Ongoing — COVID-19 pandemic in Ecuador
- January 25 – BNP Paribas, Credit Suisse, and ING Group end financing for oil trading in the Amazon region of Ecuador.
- January 30 – The presidential airplane with Lenín Moreno and other high-ranking official on-board was delayed for emergency repairs as it took off from the airport in Washington, D.C. The officials had been in the United States since January 24; the trip had originally been planned for early January but was postponed due to political instability in the U.S.
- February 7 – 2021 Ecuadorian general election.
- February 11 – Groups of indigenous people mobilize in Quito in support of the presidential candidate Yaku Pérez and call for a recount. Economist Andrés Arauz is in first place with 32.64%, right-wing banker Guillermo Lasso has obtained 19.70%, and left-wing environmental lawyer Pérez has 19.46% of the votes counted. Early results showed Arauz and Pérez in first and second place, respectively.
- February 13 – Presidential candidates agree to 100% recount of votes in Guayas Province and a 50% recount in 16 other provinces.
- February 21 – The Consejo Nacional Electoral (CNE) declares that Andrés Arauz of the Unión por la Esperanza alliance had 3,033,753 votes (32.72%) and Guillermo Lasso of Creando Oportunidades (CREO), had 1,830,045 votes (19,74%) in the recent election.
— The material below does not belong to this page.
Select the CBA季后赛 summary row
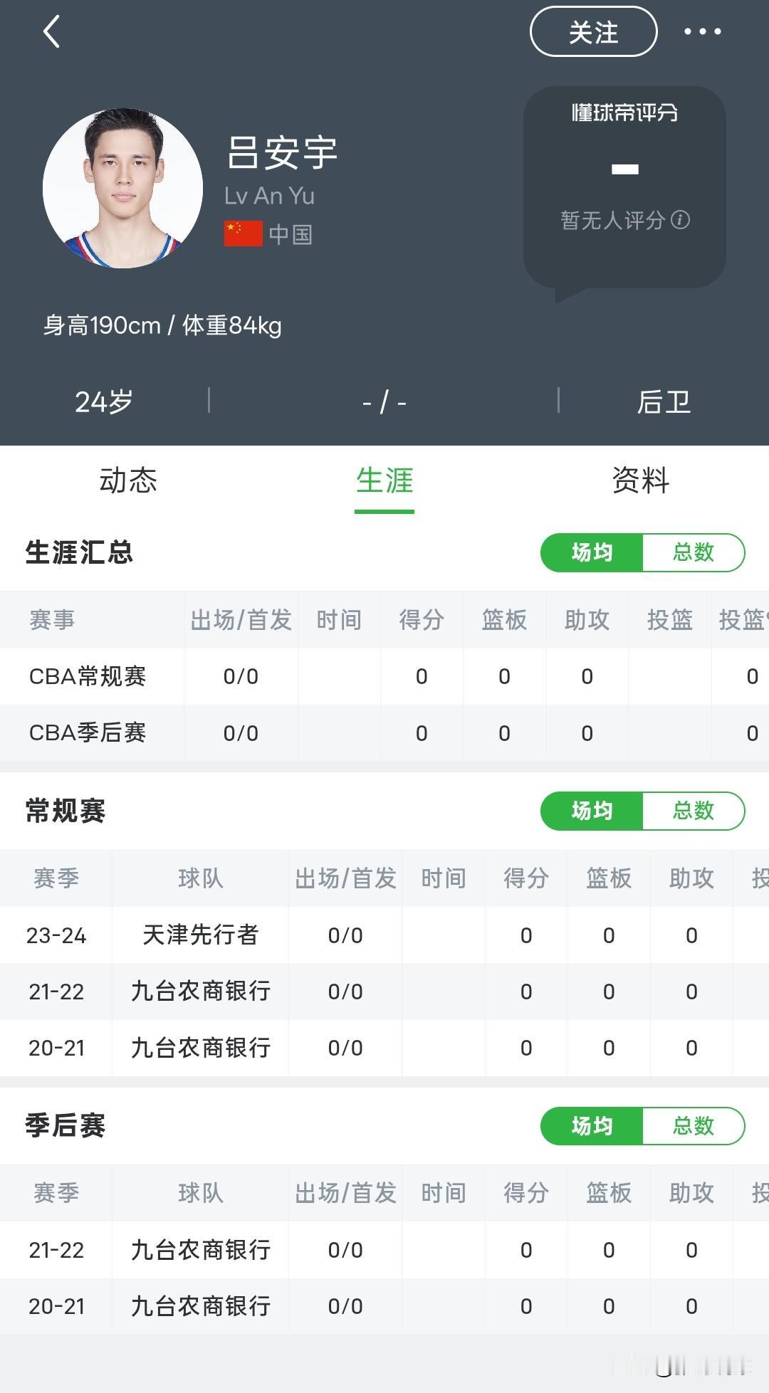This screenshot has width=769, height=1393. click(x=385, y=733)
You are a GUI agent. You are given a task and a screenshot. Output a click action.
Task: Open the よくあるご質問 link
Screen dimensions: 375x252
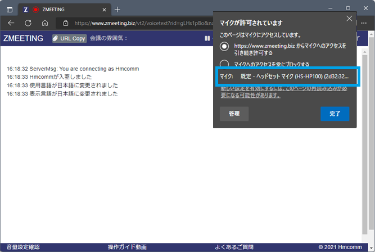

Yaku Pérez of Pachakutik was in third place with 1,797,445 votes (19,39%).
- February 23 – Riots in four prisons leave 79 dead and dozens wounded.
- February 27 – Health Minister Juan Carlos Zevallos resigns.
- March 1 – Rodolfo Farfán, 63, a surgeon, is named Health Minister.
- March 5 – Minister of the Interior Patricio Pazmiño resigns following the February 23 prison riots.
- March 10 – Ecuador condemns Argentine President Alberto Fernández's statements about Lenín Moreno as interference in their affairs. When asked about his relationship with vice president Cristina Kirchner, Fernandez replied, “Yo no soy Lenín Moreno. Los que imaginaron eso no me conocen” (“I am not Lenín Moreno. Those who imagine otherwise do not know me").
- March 28 – Customs officials decommission 185 baby Galápagos tortoises being sent to the mainland.
- April 11 – Second round of the presidential election
- May 17 – The rock formation Darwin's Arch in the Galápagos Islands collapses due to natural erosion.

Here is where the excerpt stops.